The content of the IMPOWR database is organized primarily by country under the following seven topic headings and further subdivided into several subtopics (subtopic schematic and additional explanation available for download):
Activities of the State: CEDAW Status (CEDAW Articles 1, 2, 3, 4, 5 and 14)
- Signatory or ratified
- Temporary special measures
- Cultural patterns of conduct
- Rural areas
Civic Life (CEDAW Articles 7, 8 and 9)
- Rights to vote
- Eligibility in policy formation and implementation
- Participation in association and NGOs
- Represent government internationally
- Acquire, change, retain nationality
Healthcare (CEDAW Article 12)
- Access to healthcare
- Family planning, reproductive and maternal health
- Transgender issues
Marriage and Family Relations (CEDAW Article 16)
- Marriage or child marriage
- Custody and adoption
- Marital assets and property
Economic and Social Life (CEDAW Articles 10, 11, 13 and 15)
- Access to education and equal curriculum
- Male or female stereotypes in education
- Employment opportunities, right to work, remuneration, benefits
- Mortgages, loans
- Mobility, choice of residence (CEDAW Article 15)
- Rights to make contracts (CEDAW Article 15)
- Ownership and administration of property (CEDAW Article 15)
- Recreation and sports
Crimes and Violence (CEDAW Article 6)
- Rape and sexual assault
- Domestic violence (CEDAW Article 12)
- War crimes
- Correctional facilities
- Right to trial
- Attacks against women and girls
Access to Justice (CEDAW Article 15)
- Legal literacy
- Equal access to courts
The content provided under each subtopic includes free text contributions, as well as links to other sites and resources, and are analyzed on how they relate to four law reform variables, as well as a summary overview.
1. Subtopic Summary Information:
- The summary is an overview of the status or progress of the topic/subtopic in the country.
2. Current state of the law:
- Are the rights addressed by the subtopic guaranteed in the Constitution? If so, please cite the provision and language.

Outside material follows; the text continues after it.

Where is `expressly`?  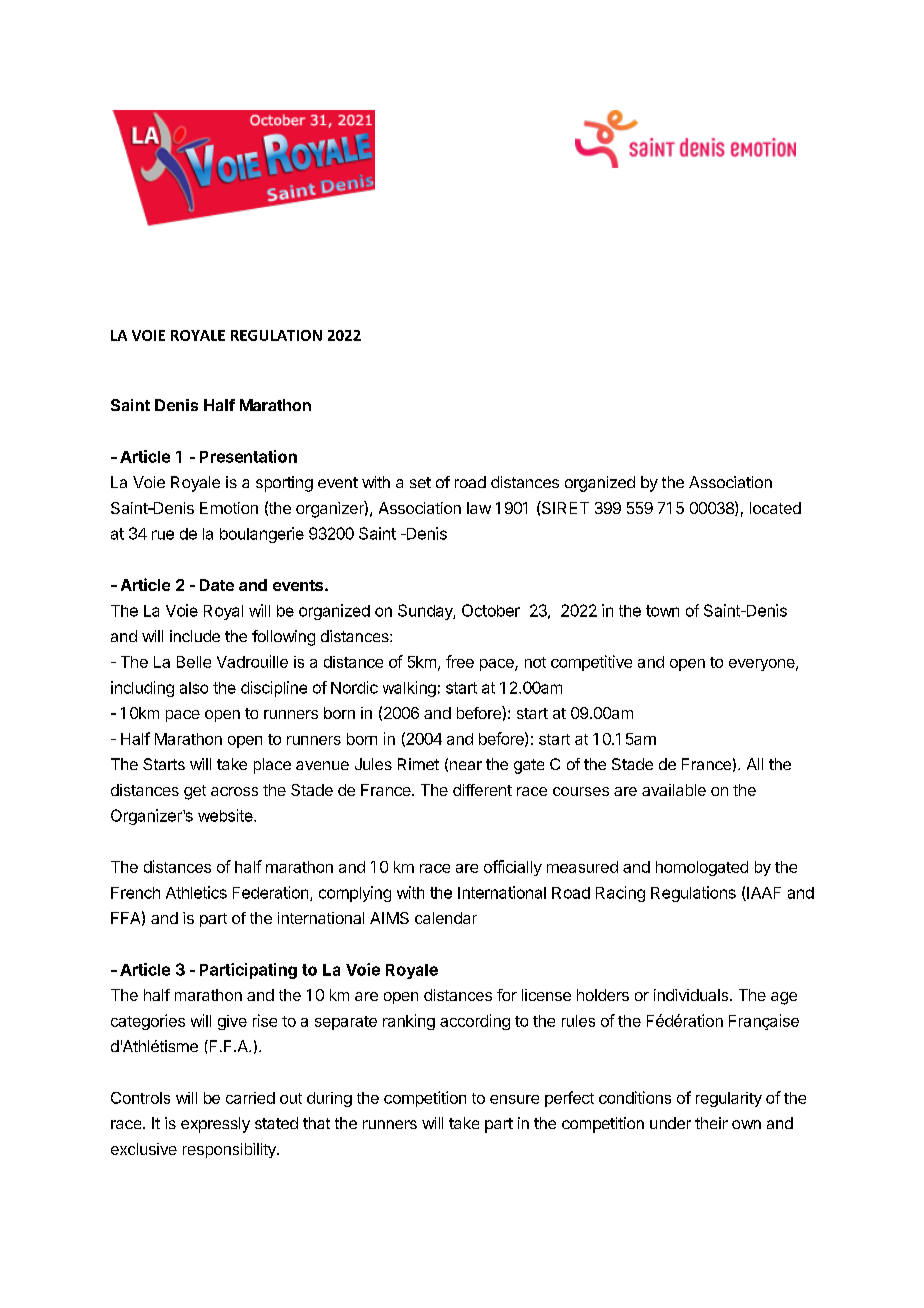
expressly is located at coordinates (215, 1125).
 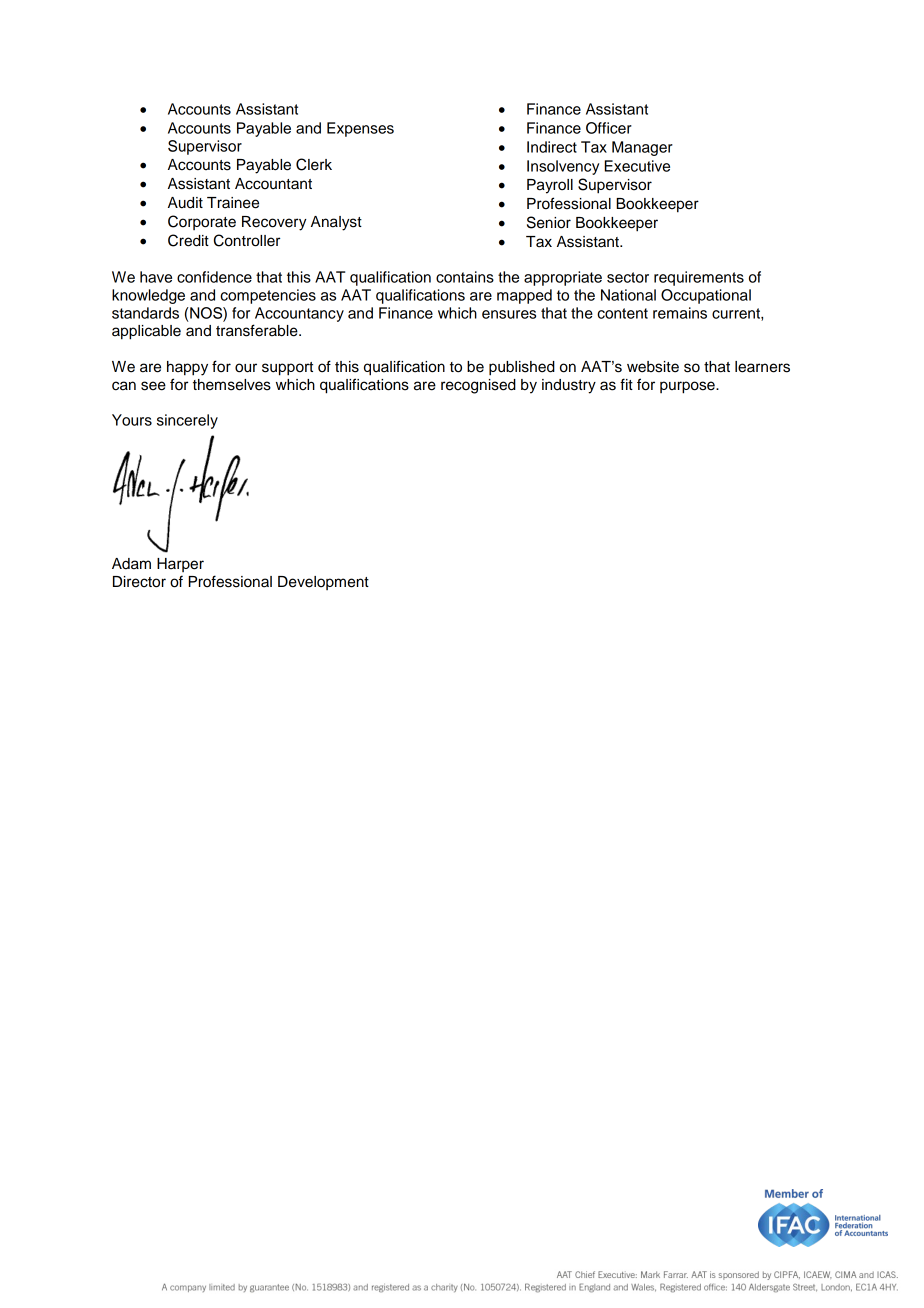 What do you see at coordinates (187, 368) in the document?
I see `happy` at bounding box center [187, 368].
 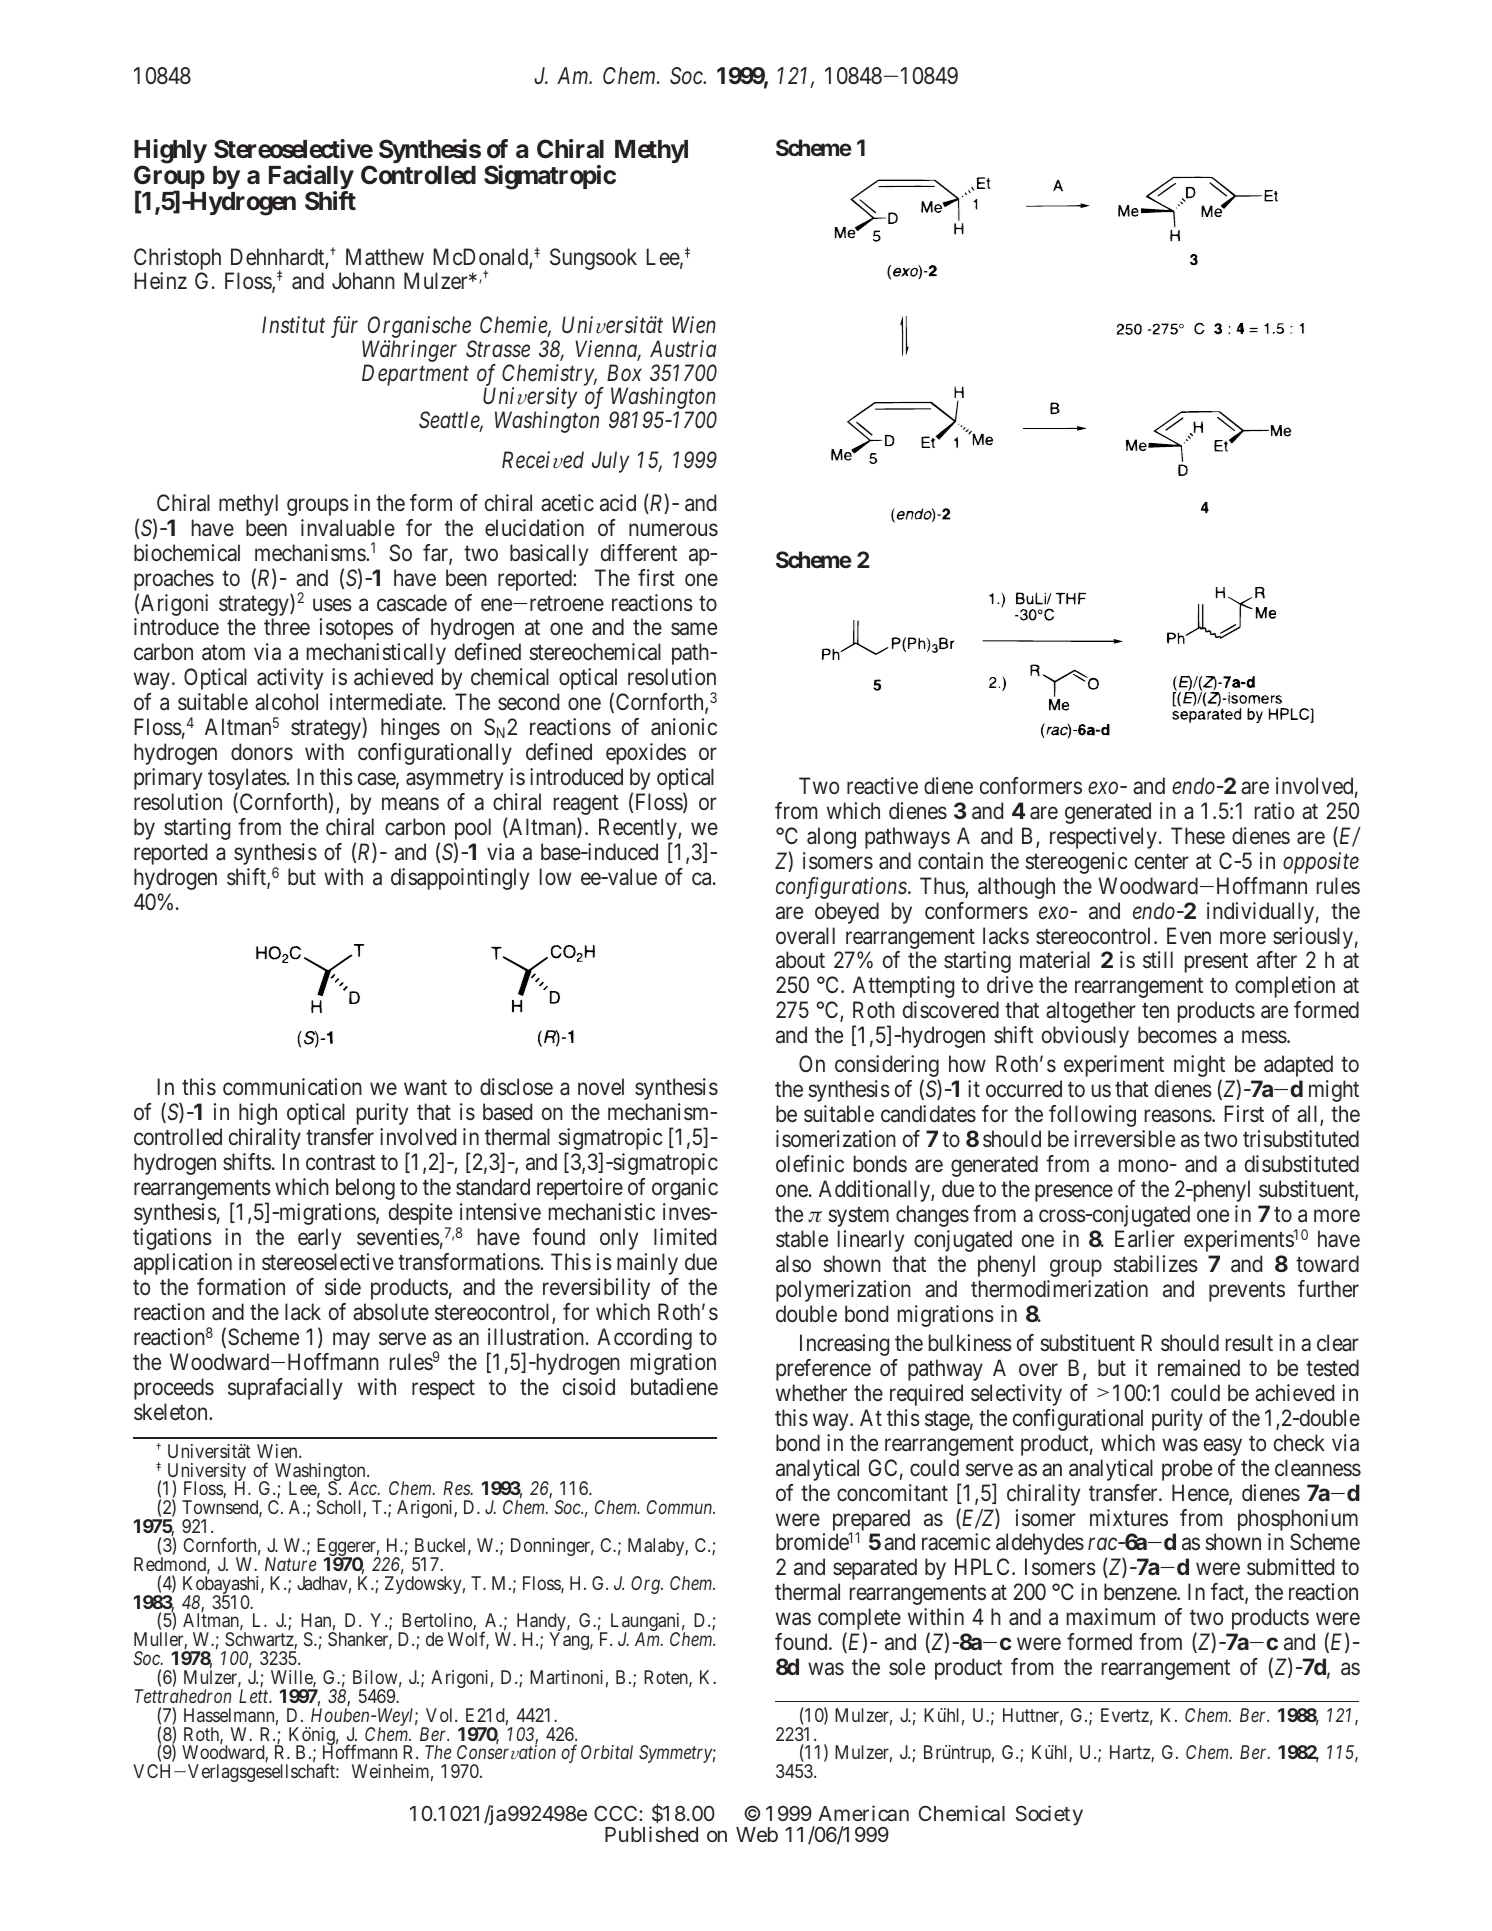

- Are the rights addressed by the subtopic established in law, executive order or regulations? If so, please cite the law, statute, code, order or regulation.
- Does the law prohibit discrimination against women in matters covered by this subtopic? If so, please cite a specific law.
- Does the law prohibit discrimination by government authorities as well as private individuals and entities in matters covered by this subtopic?
- What penalties may be imposed for discrimination in violation of the law in matters covered by this subtopic?
3. Law reform efforts and projects:
- What law reform projects on this subtopic have been undertaken or completed? Please provide a general description and/or link to project details or report, if possible.
- What were the results of each project; was it successful? If so, why? If not, why?
- Are the results sustainable over time? If so, why? If not, why?
- What additional law reform projects should be undertaken to guarantee the rights pertaining to this subtopic?
4. The role of local NGOs in obtaining and implementing law reforms:
- Are civil society institutions engaged in the establishment and protection of rights relevant to this subtopic? If so, which ones (e.g., NGOs, academic institutions, professional societies and organizations, women’s rights groups, etc.)?
- Has the involvement of civil society institutions had a positive effect?
- Can or should civil society institutions be more involved?
5. Effect of local customs and traditions on implementation and enforcement of law reforms:
- How do religious, community and/or traditional practices affect the rights pertaining to this subtopic?
If these practices have a negative impact on the rights pertaining to this subtopic, how can such practices best be addressed?